Finding the balance: Managing childcare in a hectic (globalised) world

Kassel (January 2014). We all know that daily life and especially daily family life is not getting simpler from year to year. Jobs take more time, commuting isn't simple, childcare offerings are often expensive and inflexible. What can a modern family with children do to ensure good care for the kids, good moods for the parents and at the same time manage to meet these worthy goals on a budget that doesn't break the bank?

Host family with children
The au pair option

One solution more and more families are turning to is the inclusion of an au pair in their family constellation. This possibility, which got its start in Britain in the 1950s as the traditional upstairs-downstairs system of domestic help became outmoded, has gained a new relevance as young people have become more mobile, the importance of developing global skills from childhood on has become an essential part of good education, and middle class families very often have two working parents who are strapped for time.

It is, one might argue, a flip side of the globalised stress we all have to cope with. Demands on our time and our capacities are steadily increasing, but in certain respects we also have new resources and possibilities at our disposal.

What is an au pair (exactly)?

An au pair is a young person who spends anywhere from a few months to a year or two in a foreign country providing childcare help to a host family, while at the same time acquiring intercultural skills and strengthening language abilities. Great Britain is a particularly attractive country for many au pairs from throughout Europe and around the world because of the possibility it offers to sharpen English skills and to become acquainted with one of the key cultures crucial to acquiring global competence.

The au pair-host family relationship is a classic win-win combination. Families get in-house child care that is highly flexible and perfectly customised to their individual needs. Au pairs get a chance to test their wings in a friendly family context, taking on new responsiblities while learning about another culture in a challenging (but not too challenging) environment.

The whole arrangement is facilitated through the use of the family model. Au pairs are not seen as employees. They are not nannies making a career out of childcare, but rather young people who take on the role of a big sister or brother in the host family for a defined period of time. They help out with diverse childcare tasks and lend a helping hand in the household (both of which are a godsend to many busy families), but do so as integrated part of the family unit. In return they receive room and board and a set amount of pocket money (usually 70 – 85 GBP per week).

Take the test: Would an au pair fit for your family?

Is flexible, at-home childcare a high priority? Would some assistance with light housework also be useful? Are you interested in cultural exchange for your children and the family as a whole? Would a big sister or brother for your kids (for a defined period of time) be something you and your partner and the children could enjoy? Do you have a free room in your home to accommodate an au pair? A string of “yes” answers here could mean that the au pair option is the right one for you.

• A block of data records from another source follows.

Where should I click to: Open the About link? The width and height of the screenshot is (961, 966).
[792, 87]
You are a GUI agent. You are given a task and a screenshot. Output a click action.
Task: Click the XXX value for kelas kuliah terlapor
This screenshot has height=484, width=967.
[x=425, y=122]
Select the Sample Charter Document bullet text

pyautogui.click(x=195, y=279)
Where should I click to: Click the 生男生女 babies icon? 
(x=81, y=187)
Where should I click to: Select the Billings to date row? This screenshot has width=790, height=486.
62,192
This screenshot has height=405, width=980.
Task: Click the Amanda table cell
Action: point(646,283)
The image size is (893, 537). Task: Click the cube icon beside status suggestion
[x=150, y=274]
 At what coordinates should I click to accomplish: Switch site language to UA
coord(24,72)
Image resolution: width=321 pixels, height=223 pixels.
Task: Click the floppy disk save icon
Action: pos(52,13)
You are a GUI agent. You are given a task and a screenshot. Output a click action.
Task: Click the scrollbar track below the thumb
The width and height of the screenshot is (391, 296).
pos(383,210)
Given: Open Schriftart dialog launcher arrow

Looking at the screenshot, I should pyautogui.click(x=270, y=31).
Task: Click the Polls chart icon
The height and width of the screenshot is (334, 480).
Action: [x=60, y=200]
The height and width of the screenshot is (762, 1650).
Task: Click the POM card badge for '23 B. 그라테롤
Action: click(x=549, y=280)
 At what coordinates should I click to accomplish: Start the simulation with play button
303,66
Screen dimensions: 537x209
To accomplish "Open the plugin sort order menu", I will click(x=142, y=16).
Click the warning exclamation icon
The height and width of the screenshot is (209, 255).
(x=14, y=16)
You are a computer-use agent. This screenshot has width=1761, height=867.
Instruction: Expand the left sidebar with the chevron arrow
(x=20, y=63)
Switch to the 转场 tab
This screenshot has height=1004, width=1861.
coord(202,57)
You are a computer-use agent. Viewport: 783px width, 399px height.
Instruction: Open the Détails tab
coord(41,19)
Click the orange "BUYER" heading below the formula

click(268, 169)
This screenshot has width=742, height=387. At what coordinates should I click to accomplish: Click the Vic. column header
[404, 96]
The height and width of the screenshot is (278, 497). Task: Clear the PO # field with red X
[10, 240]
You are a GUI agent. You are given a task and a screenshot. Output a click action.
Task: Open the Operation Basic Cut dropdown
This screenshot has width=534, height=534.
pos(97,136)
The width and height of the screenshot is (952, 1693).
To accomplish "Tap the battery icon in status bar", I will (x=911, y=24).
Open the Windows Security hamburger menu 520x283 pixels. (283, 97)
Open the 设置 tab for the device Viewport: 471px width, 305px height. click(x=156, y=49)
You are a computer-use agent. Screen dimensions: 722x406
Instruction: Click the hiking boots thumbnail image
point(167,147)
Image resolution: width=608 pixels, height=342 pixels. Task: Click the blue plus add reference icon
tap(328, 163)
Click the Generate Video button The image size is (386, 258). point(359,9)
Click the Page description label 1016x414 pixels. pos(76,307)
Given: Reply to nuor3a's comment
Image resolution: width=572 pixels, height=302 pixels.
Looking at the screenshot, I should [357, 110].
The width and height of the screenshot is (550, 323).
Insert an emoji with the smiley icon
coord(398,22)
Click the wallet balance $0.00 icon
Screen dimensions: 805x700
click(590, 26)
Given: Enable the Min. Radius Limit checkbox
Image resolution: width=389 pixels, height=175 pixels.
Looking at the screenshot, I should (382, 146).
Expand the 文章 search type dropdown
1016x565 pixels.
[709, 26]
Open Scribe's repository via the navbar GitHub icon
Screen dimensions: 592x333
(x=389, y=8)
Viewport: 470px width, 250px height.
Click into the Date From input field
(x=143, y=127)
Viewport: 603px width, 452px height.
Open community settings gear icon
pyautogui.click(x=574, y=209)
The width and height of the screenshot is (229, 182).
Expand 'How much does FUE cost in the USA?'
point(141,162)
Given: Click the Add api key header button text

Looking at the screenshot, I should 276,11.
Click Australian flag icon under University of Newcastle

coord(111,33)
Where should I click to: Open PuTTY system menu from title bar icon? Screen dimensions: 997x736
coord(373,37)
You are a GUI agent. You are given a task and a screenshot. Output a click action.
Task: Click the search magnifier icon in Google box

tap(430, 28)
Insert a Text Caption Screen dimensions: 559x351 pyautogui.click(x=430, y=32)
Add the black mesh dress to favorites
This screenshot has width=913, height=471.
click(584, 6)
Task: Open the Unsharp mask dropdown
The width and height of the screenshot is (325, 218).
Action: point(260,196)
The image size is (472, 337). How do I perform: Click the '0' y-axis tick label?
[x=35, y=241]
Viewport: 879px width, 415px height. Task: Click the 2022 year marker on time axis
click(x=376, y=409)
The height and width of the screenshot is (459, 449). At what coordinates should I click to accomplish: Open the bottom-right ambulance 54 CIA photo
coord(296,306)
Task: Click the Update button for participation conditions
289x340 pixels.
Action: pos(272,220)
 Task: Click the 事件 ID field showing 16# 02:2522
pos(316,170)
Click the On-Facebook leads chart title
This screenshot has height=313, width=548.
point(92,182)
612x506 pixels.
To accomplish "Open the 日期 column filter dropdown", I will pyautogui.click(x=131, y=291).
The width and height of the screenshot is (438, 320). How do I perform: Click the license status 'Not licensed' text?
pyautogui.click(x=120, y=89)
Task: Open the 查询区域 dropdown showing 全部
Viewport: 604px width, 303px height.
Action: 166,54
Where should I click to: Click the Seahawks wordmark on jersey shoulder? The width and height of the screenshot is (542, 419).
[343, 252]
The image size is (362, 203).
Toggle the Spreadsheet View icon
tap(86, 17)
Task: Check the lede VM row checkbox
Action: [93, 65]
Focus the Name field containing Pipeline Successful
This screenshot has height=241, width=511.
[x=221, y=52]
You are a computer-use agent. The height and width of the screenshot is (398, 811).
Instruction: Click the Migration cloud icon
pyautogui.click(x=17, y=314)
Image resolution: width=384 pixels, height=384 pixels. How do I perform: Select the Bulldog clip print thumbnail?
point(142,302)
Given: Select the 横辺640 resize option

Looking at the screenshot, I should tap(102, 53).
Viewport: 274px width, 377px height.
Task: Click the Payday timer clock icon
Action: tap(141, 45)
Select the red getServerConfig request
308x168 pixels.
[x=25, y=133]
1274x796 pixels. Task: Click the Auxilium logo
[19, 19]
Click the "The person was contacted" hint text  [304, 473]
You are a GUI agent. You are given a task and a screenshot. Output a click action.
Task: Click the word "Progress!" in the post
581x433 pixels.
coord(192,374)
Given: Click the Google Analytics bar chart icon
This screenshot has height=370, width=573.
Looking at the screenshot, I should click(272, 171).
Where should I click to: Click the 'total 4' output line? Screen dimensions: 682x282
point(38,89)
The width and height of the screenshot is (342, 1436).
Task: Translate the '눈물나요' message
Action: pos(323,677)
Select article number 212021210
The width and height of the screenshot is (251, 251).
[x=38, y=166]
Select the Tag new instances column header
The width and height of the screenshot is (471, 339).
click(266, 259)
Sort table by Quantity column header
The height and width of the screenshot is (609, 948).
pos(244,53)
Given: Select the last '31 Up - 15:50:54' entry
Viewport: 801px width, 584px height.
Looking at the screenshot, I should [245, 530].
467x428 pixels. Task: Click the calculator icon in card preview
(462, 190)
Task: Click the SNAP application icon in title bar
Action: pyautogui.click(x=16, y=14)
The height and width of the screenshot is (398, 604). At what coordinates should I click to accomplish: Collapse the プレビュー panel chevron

But where does one find an au pair?

This is where things have taken a truly interesting turn in recent years. In former times, a family would typically go to a traditional au pair agency that has a catalogue of young people who could serve as potential au pairs. On the basis of interviews with the host family and with the registered au pairs, the agency would propose possible matches charging a hefty sum for its services.

Now there is a different way to search for an au pair that gives families more control over the process and a far greater range of potential au pairs. Instead of giving this task to a third party middle man, young people and families now make use of well-developed specialty websites to profile themselves and to search for their counterparts. The use of these websites comes at a miniscule fraction of the price demanded by the traditional brick and mortar agencies. Making use of the resources provided by the best of them, families have better chances of getting a full impression of an au pair before the placement and thus finding an au pair that truly fits their family's needs.

AuPairWorld: A case in point

One of the pioneer websites in this segment and one genuinely devoted to the au pair ideal of cultural exchange (as opposed to simple matchmaking for profit) is AuPairWorld. Founded by a host family father in Germany in 1999 and developed first as a hobby, next as a family business and in recent years as a successful small Internet start-up, AuPairWorld is exclusively devoted to the au pair segment (and not general care-giving matchmaking like many other sites). It combines a well-informed concern for the needs of au pairs and host families with a professional set of service offerings and backs up its Internet offerings with in-person telephone support from a dedicated staff of professionals.